FRIDAY, June 29 (HealthDay News) -- The hot flashes that bedevil so many women as they enter menopause don't appear to be linked to poorer heart health, new research suggests.
The exception to that finding may be if hot flashes persist for many years after the onset of menopause, or if the hot flashes start many years after menopause begins.
"It's very reassuring for the women who have the most common pattern of hot flashes. There is no signal of an increased cardiovascular risk for women who have hot flashes around the time of menopause," said study author Dr. Emily Szmuilowicz, assistant professor of medicine at Northwestern University Feinberg School of Medicine in Chicago. "But there may be a suggestion of increased cardiovascular risk among the smaller group of women who experience these symptoms for the first time many years after menopause or who have them for many years."
The study was presented this week at the Endocrine Society annual meeting in Houston.
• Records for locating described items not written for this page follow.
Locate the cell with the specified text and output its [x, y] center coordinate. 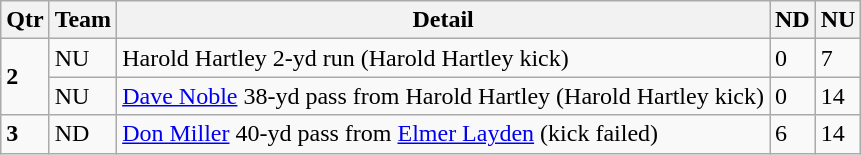
Detail [444, 20]
Harold Hartley 2-yd run (Harold Hartley kick) [444, 58]
Dave Noble 38-yd pass from Harold Hartley (Harold Hartley kick) [444, 96]
Don Miller 40-yd pass from Elmer Layden (kick failed) [444, 134]
Team [83, 20]
Qtr [25, 20]
6 [793, 134]
2 [25, 77]
3 [25, 134]
7 [838, 58]
Output the (X, Y) coordinate of the center of the cell containing the given text.  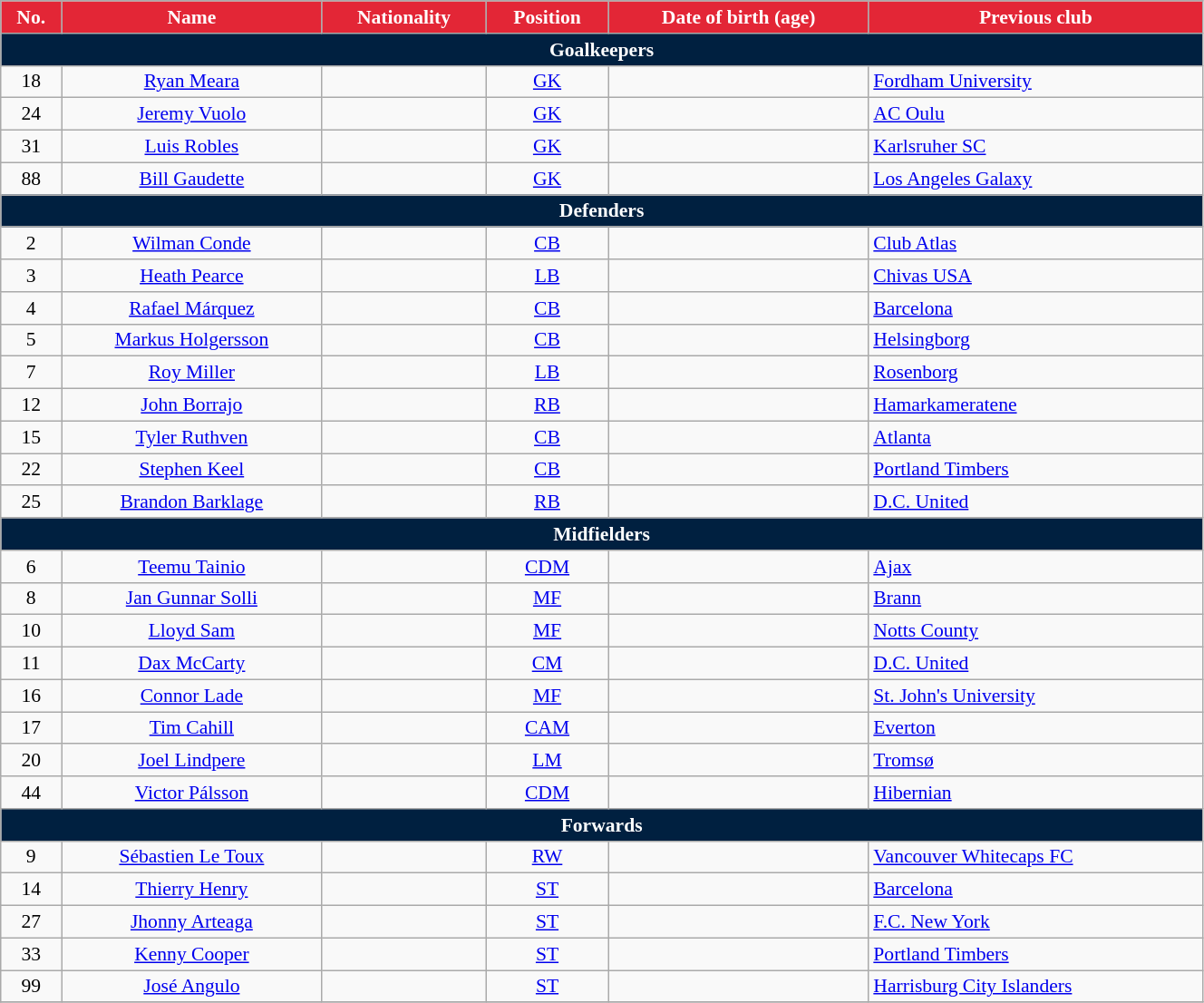
Sébastien Le Toux (192, 857)
Tim Cahill (192, 728)
14 (31, 889)
Jhonny Arteaga (192, 922)
LM (548, 761)
33 (31, 954)
Previous club (1035, 17)
Teemu Tainio (192, 567)
Connor Lade (192, 695)
25 (31, 502)
4 (31, 308)
Helsingborg (1035, 340)
Name (192, 17)
Atlanta (1035, 437)
20 (31, 761)
27 (31, 922)
Club Atlas (1035, 244)
Bill Gaudette (192, 179)
Hamarkameratene (1035, 405)
88 (31, 179)
Victor Pálsson (192, 792)
Los Angeles Galaxy (1035, 179)
Harrisburg City Islanders (1035, 986)
Dax McCarty (192, 664)
Ryan Meara (192, 82)
RW (548, 857)
John Borrajo (192, 405)
Karlsruher SC (1035, 147)
José Angulo (192, 986)
Heath Pearce (192, 276)
Kenny Cooper (192, 954)
Ajax (1035, 567)
Markus Holgersson (192, 340)
Midfielders (602, 534)
2 (31, 244)
12 (31, 405)
Notts County (1035, 631)
Joel Lindpere (192, 761)
11 (31, 664)
8 (31, 598)
Wilman Conde (192, 244)
22 (31, 470)
9 (31, 857)
Hibernian (1035, 792)
Vancouver Whitecaps FC (1035, 857)
No. (31, 17)
F.C. New York (1035, 922)
CAM (548, 728)
7 (31, 373)
Tyler Ruthven (192, 437)
Forwards (602, 825)
Thierry Henry (192, 889)
Brandon Barklage (192, 502)
Fordham University (1035, 82)
18 (31, 82)
5 (31, 340)
16 (31, 695)
Tromsø (1035, 761)
99 (31, 986)
Jan Gunnar Solli (192, 598)
Everton (1035, 728)
Luis Robles (192, 147)
Lloyd Sam (192, 631)
CM (548, 664)
Roy Miller (192, 373)
Date of birth (age) (738, 17)
Chivas USA (1035, 276)
St. John's University (1035, 695)
Nationality (404, 17)
44 (31, 792)
31 (31, 147)
Position (548, 17)
6 (31, 567)
Defenders (602, 211)
Goalkeepers (602, 50)
Rafael Márquez (192, 308)
24 (31, 114)
Stephen Keel (192, 470)
Rosenborg (1035, 373)
AC Oulu (1035, 114)
10 (31, 631)
15 (31, 437)
Brann (1035, 598)
3 (31, 276)
Jeremy Vuolo (192, 114)
17 (31, 728)
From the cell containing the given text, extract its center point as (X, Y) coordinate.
A woman is considered to be in menopause one year after her last menstrual cycle. As much as 85 percent of women, by some estimates, will experience hot flashes during that time -- and possibly in the years leading up to it, said Dr. Cynthia Stuenkel, a menopause expert and clinical professor of medicine at the University of California-San Diego.
"We know that hot flashes are a very normal experience for women going through menopause," Stuenkel said.
Much of the underlying physiology of hot flashes remains a mystery, experts say. But in the past few years, some research suggests hot flashes may be associated with higher risks of cardiovascular disease.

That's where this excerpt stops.